The slamming wave force and pressure variabilities for monopile wave impacts are studied as functions of wave breaking shape and transverse perturbations on the breaking wave front. The impacting wave topology is characterized as slosh, flip-through, $\varOmega$ , overturning and fully broken. Fifty test repetitions are conducted for each type of wave impact to assess the variability of force impulse, force and pressure. The results for the unperturbed cases show that the slamming force is highest among the nominal slosh, flip-through and $\varOmega$ tests, and that the slamming force variability is highest for the first two. We demonstrate that the slamming force and pressure variabilities decrease notably after selecting and regrouping the tests by similar crest heights and temporal slopes measured at an upstream wave gauge. The group representing $\varOmega$ wave impacts shows the largest mean slamming force and peak pressure, and their variability is the highest among all groups. Further, the effect of lateral perturbations on the pressure, force and impulse variabilities is investigated.
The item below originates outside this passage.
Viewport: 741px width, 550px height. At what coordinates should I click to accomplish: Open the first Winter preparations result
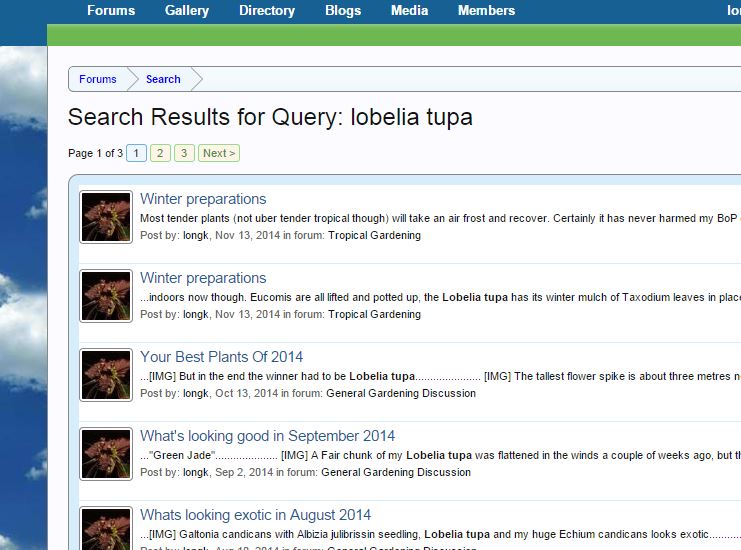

Due to the perturbations, the slamming pressure variability for the wave impacts in which the wave front hits the monopile surface increases significantly. The variability of the slamming force is also increased for the perturbed impacts; however, it is smaller than the slamming pressure variability. The force impulse variability shows a low sensitivity to perturbations, and its magnitude is smaller than that of the force variability. Finally, the slamming pressure using fifteen pressure sensors for five selected events is studied. For these tests, oscillations at frequencies associated with structural or bubble oscillations are seen. Further, the air entertainment is documented through video recordings.